MATERIAL PROVIDED —
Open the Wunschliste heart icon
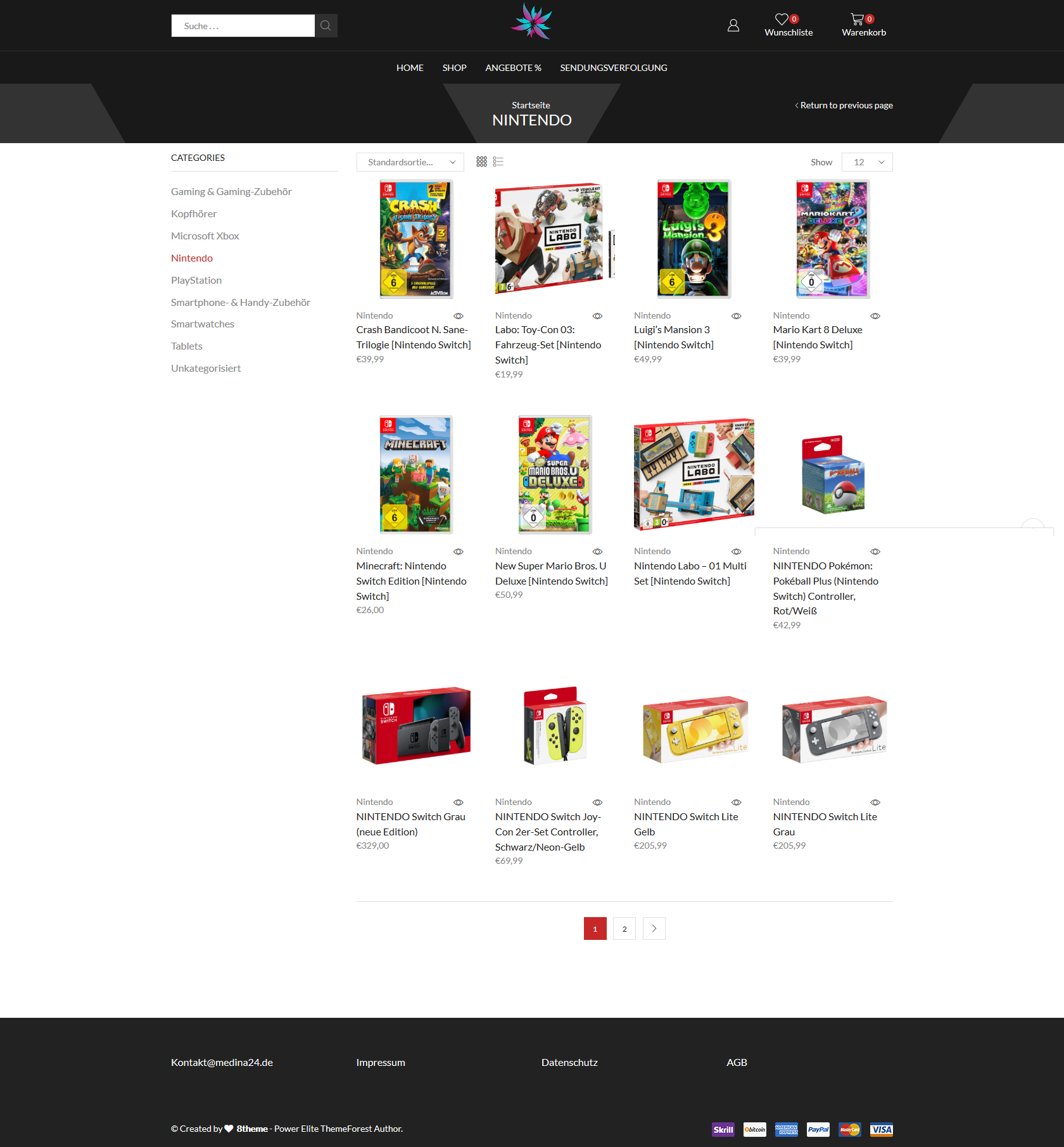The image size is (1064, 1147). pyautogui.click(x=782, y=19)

* * *

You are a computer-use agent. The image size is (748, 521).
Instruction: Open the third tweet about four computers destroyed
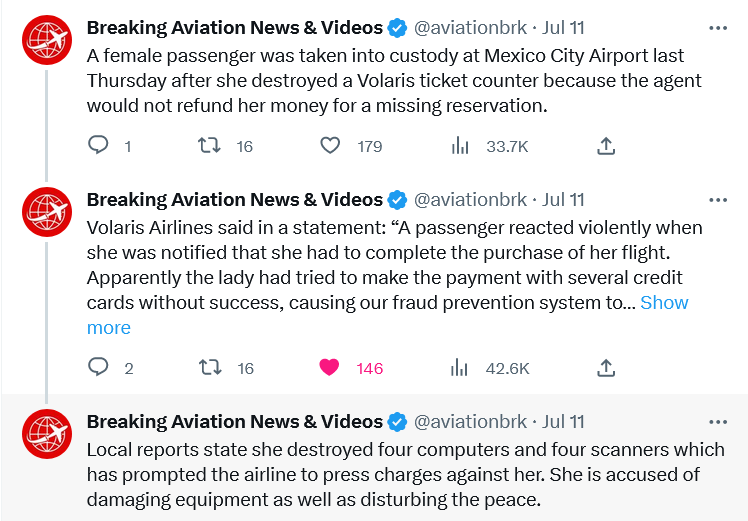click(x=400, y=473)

* * *

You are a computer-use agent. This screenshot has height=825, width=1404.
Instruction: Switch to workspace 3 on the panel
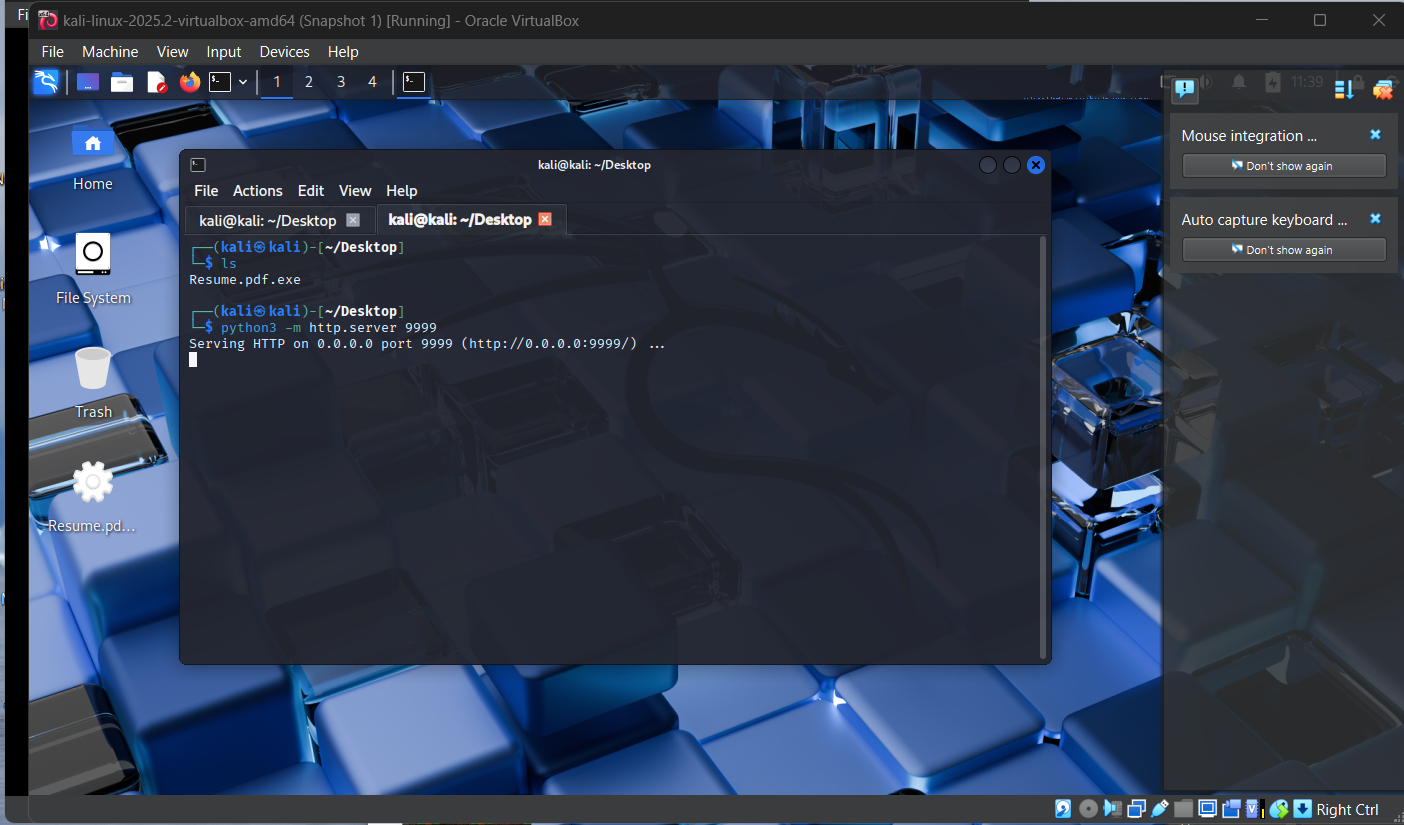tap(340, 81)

PROBLEM — Your job is to return all lines above that hold the word "agent".

THE ANSWER —
You are a computer-use agent. The image size is (748, 521).
You are a computer-use agent. This screenshot has height=825, width=1404.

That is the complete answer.